The Cost of Schooling.

The average amount expended per public school child in the United States in 1914 was $27 a year. The conservative educational authority, Ex-President Charles W. Eliot of Harvard, calculated ten years ago that it ought to be from $60 to $100. (See his book, "More Money for the Public Schools.")

Allowing for the increased cost of living, the expenditure should now be from $100 to $125 a year—the last men

tioned sum being, of course, for the large cities where rents and all other expenses are the highest.

Ex-President Eliot believes that the maximum common school class should have 15 pupils. Other educational authorities place the maximum at 20, 25 and 30. These standards would mean an average class of from 12 to 24 pupils. The typical classes in the great majority of public school systems are now over 40.

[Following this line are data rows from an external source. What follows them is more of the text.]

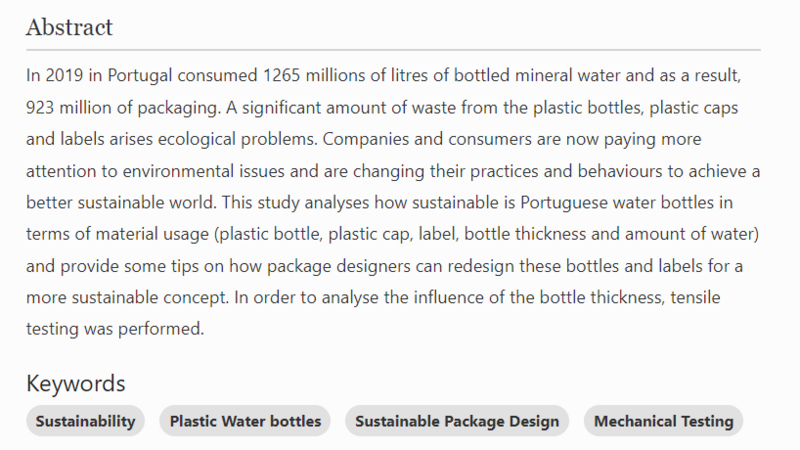This screenshot has width=800, height=450.
Task: Click the divider line under Abstract
Action: click(393, 50)
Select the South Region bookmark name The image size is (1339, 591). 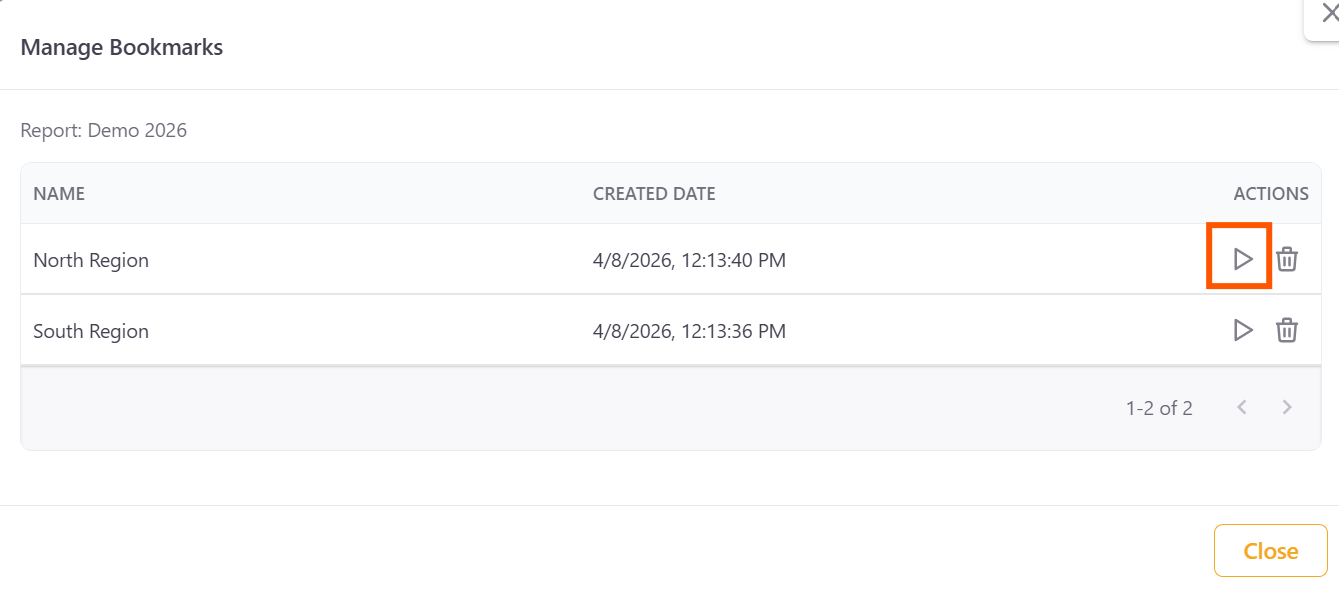pos(91,331)
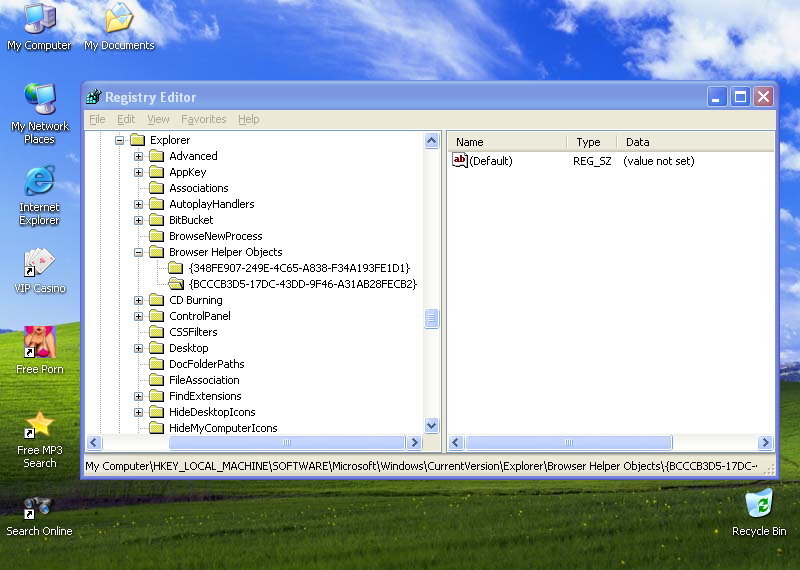Open the File menu

pyautogui.click(x=97, y=119)
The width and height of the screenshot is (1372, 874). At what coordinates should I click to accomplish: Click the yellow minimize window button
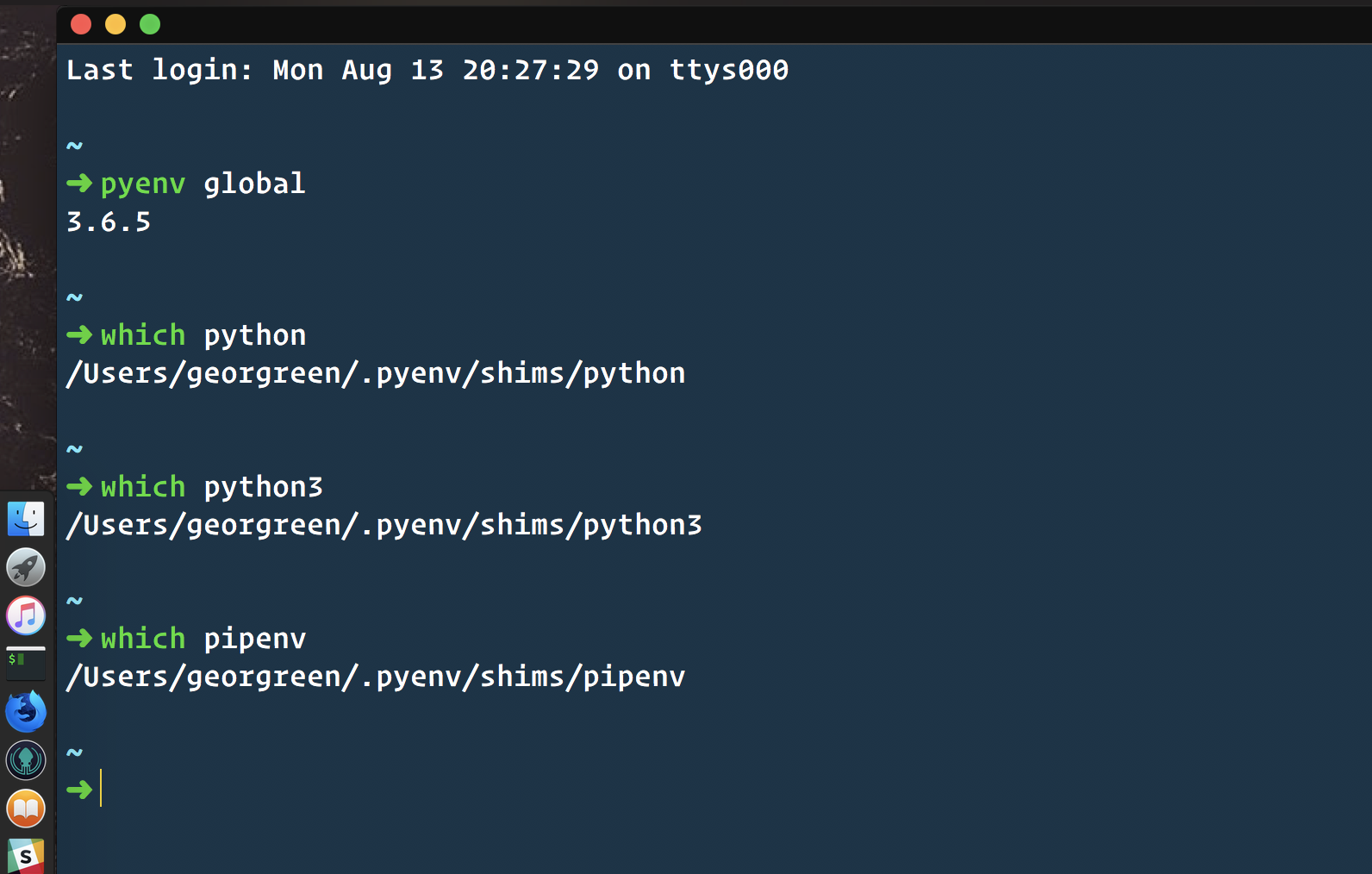(x=115, y=24)
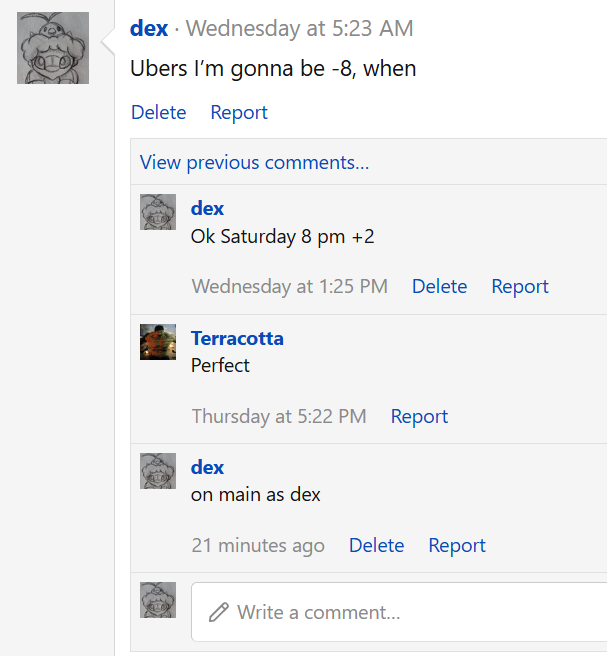
Task: Open Terracotta's profile name link
Action: (x=237, y=338)
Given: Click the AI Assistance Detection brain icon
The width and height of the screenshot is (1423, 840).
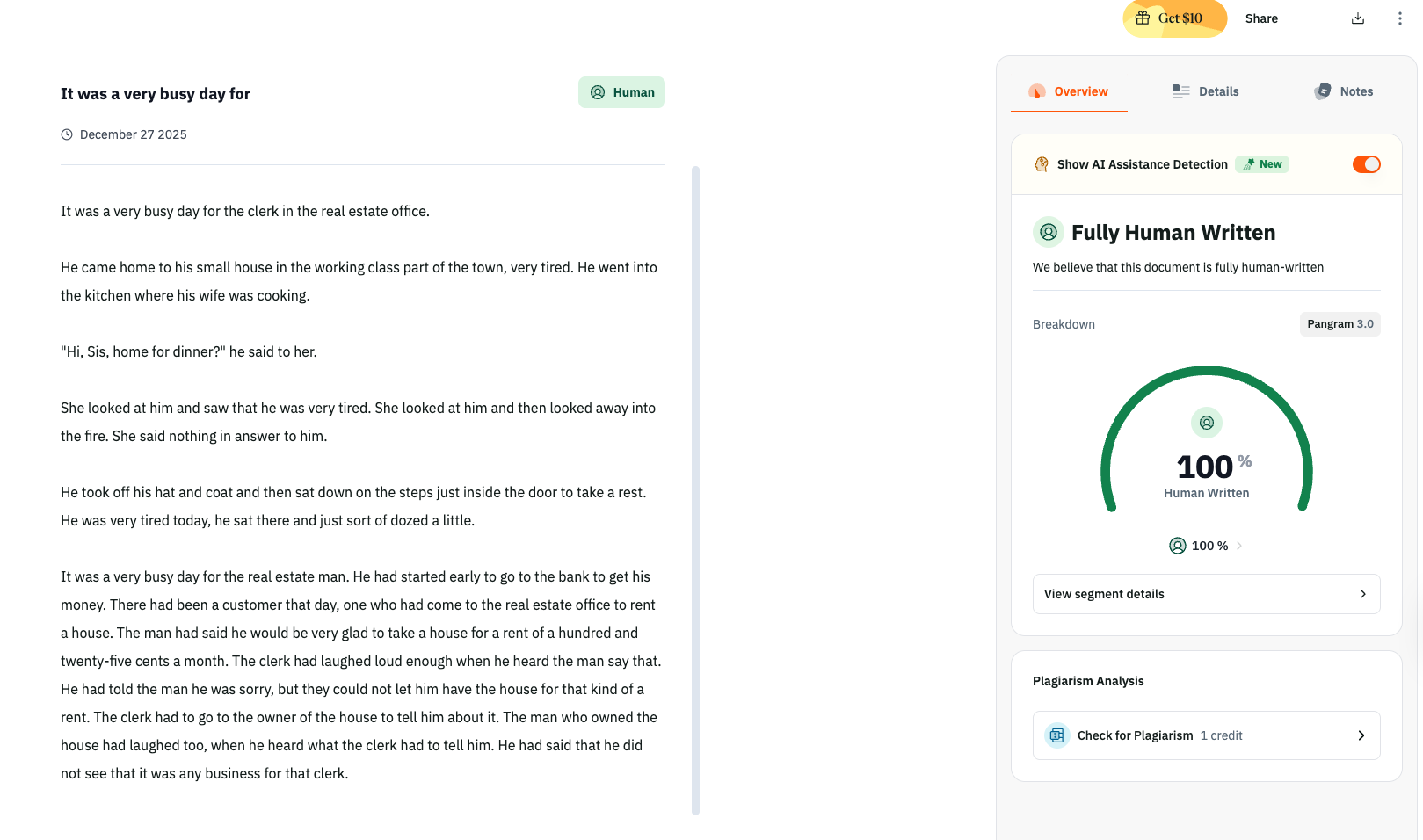Looking at the screenshot, I should [x=1042, y=164].
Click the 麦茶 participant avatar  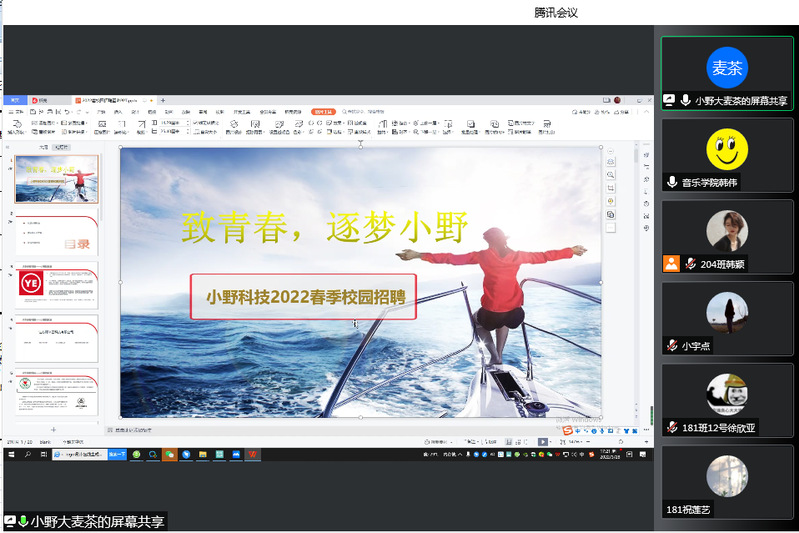727,68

In view of the expense of a school teacher's training ample salaries should be paid. From the educator's standpoint a proper standard has nowhere been reached. Perhaps the nearest approach was in New York City when the beginning teacher's salary was fixed at $600. But the cost of living has risen nearly 50 per cent since that time and there has been no substantial salary increase whatever for men, while women secured a moderate advance only through an "equal pay" law. Conditions are as bad, or worse, in the other large cities, and much worse in the country and small towns.

A minimum common school program would require.

(1) That classes should be reduced to one-half of the present size.

(2) That teachers' salaries should be doubled in most places, and largely increased even in the great cities.

This would mean that the cost of these schools would be increased to three or four times the present amount. This would require an additional billion or billion and a half dollars for the nation-which could easily be raised by a national income and inheritance tax heavily graduated against the wealthy classes-and entirely exempting the smaller incomes.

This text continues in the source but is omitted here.